What is asked: Add 30 to every coordinate in the answers, covering only the rows from the one containing "This screenshot has width=1456, height=819." through the one containing "[x=37, y=315]". Then write those rows out again in full, requests included.

Extracted information:
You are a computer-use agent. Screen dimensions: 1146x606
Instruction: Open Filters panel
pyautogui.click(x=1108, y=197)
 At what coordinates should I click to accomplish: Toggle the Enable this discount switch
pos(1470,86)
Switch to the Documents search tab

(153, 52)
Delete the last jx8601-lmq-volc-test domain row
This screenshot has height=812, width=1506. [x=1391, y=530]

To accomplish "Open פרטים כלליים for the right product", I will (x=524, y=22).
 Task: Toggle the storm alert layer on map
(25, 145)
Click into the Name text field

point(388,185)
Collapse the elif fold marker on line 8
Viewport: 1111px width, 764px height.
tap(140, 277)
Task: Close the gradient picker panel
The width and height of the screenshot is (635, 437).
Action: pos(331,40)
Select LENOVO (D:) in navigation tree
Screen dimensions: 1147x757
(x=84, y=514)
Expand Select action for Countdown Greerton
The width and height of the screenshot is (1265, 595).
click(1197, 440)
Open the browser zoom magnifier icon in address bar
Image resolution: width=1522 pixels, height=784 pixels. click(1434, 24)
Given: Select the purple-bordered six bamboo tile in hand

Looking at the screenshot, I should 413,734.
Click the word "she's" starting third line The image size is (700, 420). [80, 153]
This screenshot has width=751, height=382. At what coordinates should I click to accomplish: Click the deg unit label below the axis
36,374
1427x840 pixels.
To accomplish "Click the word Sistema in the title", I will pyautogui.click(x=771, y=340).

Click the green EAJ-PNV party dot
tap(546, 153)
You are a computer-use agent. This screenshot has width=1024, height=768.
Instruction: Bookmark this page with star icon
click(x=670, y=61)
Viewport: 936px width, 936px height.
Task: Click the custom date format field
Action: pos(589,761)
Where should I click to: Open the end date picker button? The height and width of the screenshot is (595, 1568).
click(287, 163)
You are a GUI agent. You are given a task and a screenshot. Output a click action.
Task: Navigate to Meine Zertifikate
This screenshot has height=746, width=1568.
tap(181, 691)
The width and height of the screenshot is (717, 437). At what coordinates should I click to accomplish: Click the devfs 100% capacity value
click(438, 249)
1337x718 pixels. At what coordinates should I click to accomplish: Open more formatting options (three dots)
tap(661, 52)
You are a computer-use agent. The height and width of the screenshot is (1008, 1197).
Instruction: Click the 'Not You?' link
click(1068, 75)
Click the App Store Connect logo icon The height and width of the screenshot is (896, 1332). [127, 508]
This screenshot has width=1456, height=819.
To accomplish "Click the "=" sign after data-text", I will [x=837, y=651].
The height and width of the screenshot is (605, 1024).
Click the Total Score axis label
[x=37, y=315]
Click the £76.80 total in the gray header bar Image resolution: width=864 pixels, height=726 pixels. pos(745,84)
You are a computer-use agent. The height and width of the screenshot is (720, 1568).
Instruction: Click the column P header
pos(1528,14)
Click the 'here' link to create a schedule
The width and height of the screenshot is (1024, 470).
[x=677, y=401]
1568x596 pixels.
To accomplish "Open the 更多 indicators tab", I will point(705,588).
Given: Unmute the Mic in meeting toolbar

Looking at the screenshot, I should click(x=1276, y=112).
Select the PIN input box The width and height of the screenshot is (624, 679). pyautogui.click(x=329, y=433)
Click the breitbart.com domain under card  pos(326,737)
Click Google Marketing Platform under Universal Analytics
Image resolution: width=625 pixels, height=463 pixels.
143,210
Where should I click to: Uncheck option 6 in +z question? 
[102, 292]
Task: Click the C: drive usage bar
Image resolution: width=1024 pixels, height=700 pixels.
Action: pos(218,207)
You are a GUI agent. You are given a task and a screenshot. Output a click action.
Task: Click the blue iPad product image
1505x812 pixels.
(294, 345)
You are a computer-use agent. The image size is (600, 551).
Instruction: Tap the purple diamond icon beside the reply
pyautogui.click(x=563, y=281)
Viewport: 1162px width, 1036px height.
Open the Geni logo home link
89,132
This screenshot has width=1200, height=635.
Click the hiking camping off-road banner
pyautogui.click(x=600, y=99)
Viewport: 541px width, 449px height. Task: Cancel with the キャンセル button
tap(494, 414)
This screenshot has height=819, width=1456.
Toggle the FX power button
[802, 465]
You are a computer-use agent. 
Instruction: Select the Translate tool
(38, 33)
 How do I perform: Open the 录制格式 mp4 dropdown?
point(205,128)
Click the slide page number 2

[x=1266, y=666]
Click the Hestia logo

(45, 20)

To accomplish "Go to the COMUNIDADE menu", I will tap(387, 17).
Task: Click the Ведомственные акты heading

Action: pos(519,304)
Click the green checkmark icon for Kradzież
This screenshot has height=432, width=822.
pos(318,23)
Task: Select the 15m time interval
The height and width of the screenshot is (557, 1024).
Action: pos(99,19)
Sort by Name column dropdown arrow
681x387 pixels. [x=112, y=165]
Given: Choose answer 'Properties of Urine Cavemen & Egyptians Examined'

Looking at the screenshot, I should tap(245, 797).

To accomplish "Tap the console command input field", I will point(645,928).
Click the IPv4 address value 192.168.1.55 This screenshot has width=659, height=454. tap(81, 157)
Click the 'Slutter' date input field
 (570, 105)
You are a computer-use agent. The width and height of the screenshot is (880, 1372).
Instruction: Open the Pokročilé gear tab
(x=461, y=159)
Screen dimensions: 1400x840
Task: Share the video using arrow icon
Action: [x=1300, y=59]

Exercise solution:
This screenshot has width=1456, height=819.
To accomplish "Click the "=" sign after data-text", I will [x=867, y=681].
The height and width of the screenshot is (605, 1024).
Click the Total Score axis label
[x=67, y=345]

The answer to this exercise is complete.